_DATA IN THIS EXERCISE_
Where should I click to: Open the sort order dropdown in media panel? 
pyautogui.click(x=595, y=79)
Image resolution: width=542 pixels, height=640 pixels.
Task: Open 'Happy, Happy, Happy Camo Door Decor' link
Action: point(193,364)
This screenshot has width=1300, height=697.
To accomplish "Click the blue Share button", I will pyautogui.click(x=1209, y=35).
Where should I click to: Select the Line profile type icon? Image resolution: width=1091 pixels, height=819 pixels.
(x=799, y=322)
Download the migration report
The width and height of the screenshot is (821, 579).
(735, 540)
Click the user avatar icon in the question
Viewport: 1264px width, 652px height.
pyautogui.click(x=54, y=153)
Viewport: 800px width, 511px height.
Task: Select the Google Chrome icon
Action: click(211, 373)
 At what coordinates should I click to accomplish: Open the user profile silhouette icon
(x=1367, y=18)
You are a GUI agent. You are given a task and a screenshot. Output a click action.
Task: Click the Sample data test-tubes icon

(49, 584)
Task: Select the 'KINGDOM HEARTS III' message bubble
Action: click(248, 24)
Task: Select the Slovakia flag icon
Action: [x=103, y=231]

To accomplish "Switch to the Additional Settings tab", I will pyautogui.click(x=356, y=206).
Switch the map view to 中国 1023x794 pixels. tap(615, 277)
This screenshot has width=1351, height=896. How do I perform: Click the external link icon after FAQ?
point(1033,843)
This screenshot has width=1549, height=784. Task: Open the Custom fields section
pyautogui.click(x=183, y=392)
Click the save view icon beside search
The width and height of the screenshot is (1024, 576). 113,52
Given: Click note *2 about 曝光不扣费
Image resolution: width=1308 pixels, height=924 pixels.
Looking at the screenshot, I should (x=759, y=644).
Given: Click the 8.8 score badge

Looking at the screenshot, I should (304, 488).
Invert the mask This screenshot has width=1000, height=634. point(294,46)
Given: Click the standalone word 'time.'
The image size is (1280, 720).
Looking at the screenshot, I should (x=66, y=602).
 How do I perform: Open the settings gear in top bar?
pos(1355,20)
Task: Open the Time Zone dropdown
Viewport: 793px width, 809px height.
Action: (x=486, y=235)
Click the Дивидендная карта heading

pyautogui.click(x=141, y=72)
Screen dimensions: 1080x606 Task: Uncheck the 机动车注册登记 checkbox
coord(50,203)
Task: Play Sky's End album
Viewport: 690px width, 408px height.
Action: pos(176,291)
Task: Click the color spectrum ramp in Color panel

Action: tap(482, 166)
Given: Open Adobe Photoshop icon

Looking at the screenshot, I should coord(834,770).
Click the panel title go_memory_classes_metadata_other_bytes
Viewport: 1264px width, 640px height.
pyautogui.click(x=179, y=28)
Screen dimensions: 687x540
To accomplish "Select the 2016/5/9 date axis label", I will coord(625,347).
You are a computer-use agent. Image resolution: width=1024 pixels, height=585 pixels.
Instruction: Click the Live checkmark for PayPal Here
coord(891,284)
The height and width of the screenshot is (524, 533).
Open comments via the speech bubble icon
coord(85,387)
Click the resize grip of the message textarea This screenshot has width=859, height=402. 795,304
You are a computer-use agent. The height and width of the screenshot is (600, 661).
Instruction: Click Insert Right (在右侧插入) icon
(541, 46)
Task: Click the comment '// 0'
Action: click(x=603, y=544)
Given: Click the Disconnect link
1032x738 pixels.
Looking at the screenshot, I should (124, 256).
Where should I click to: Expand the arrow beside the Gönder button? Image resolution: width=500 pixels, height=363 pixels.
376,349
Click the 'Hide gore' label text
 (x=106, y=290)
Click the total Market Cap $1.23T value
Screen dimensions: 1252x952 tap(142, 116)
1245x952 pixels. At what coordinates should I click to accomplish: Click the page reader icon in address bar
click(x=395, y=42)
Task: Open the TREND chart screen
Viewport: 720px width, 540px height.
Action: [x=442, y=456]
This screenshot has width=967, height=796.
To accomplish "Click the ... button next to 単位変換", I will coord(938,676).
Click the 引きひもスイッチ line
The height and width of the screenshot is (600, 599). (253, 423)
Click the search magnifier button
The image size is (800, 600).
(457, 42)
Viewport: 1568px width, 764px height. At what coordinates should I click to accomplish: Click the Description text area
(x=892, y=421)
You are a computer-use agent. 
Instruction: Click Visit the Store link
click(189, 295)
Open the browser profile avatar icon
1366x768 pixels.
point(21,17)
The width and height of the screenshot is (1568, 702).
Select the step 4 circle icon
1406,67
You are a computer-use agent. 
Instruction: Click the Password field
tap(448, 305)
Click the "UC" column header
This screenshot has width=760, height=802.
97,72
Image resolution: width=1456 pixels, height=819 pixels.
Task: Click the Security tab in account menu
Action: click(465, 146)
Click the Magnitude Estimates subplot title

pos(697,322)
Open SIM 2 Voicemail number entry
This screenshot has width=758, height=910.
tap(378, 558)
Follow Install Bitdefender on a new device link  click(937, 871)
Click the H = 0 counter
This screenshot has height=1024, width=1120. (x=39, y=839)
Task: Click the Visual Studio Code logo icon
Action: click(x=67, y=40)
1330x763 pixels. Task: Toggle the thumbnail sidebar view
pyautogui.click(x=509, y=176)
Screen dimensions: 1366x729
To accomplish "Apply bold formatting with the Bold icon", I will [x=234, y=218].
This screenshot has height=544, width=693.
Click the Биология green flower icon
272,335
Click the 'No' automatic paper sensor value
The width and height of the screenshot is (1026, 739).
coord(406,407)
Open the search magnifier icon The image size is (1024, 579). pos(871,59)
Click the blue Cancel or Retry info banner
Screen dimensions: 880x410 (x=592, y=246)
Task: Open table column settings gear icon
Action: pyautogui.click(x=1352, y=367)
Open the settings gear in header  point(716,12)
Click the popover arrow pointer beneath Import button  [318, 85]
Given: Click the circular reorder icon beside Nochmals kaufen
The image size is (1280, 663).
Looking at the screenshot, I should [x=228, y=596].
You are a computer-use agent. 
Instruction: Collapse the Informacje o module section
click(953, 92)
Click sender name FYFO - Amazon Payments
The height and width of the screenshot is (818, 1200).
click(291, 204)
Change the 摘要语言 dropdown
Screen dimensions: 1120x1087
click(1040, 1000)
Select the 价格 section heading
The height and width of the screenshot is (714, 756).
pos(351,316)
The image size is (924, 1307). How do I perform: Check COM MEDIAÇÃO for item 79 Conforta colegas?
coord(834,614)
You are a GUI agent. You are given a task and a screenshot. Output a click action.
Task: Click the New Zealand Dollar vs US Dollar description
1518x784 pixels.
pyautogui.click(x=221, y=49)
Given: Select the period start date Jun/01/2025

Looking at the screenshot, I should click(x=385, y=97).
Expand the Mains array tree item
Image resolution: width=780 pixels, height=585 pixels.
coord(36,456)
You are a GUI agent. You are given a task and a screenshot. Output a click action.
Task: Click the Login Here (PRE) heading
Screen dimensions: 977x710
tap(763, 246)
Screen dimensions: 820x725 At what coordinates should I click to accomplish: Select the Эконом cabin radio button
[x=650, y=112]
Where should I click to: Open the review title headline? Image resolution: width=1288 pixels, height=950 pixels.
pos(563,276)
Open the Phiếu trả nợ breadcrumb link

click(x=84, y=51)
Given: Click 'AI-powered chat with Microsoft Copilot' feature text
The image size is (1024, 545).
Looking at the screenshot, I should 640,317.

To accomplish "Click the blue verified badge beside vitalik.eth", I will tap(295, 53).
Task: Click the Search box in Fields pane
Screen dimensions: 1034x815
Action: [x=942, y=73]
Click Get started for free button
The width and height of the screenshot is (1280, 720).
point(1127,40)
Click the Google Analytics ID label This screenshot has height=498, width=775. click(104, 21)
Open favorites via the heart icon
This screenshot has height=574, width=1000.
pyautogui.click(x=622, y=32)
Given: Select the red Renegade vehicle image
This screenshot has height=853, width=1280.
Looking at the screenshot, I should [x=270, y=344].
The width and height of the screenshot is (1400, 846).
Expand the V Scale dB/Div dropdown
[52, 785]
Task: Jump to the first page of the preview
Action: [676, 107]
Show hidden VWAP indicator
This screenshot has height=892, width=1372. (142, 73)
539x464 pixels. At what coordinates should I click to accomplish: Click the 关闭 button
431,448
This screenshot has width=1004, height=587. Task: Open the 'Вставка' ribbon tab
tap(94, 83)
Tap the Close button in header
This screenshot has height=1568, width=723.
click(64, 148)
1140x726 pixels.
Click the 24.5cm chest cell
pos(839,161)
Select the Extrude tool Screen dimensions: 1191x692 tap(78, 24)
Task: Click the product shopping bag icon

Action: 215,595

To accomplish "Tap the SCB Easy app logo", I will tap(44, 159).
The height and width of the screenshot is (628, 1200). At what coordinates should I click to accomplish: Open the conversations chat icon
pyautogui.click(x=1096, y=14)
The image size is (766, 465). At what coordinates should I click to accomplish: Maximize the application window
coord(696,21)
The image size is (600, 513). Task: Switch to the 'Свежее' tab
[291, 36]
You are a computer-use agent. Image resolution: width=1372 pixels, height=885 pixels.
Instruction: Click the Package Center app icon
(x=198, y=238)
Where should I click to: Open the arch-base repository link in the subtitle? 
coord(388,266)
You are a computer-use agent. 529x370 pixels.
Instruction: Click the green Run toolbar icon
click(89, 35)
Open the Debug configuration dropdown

_WHAT YOU SHOULD DO_
Reproduce verbatim the lines of the material above, from the line containing "You are a computer-use agent. The" through the line containing "Looking at the screenshot, I should (124, 256).", both of those lines included.

_REPLY TO THE EXERCISE_
You are a computer-use agent. The height and width of the screenshot is (600, 661).
Instruction: Click Insert Right (在右侧插入) icon
(541, 46)
Task: Click the comment '// 0'
Action: click(x=603, y=544)
Given: Click the Disconnect link
1032x738 pixels.
Looking at the screenshot, I should (124, 256).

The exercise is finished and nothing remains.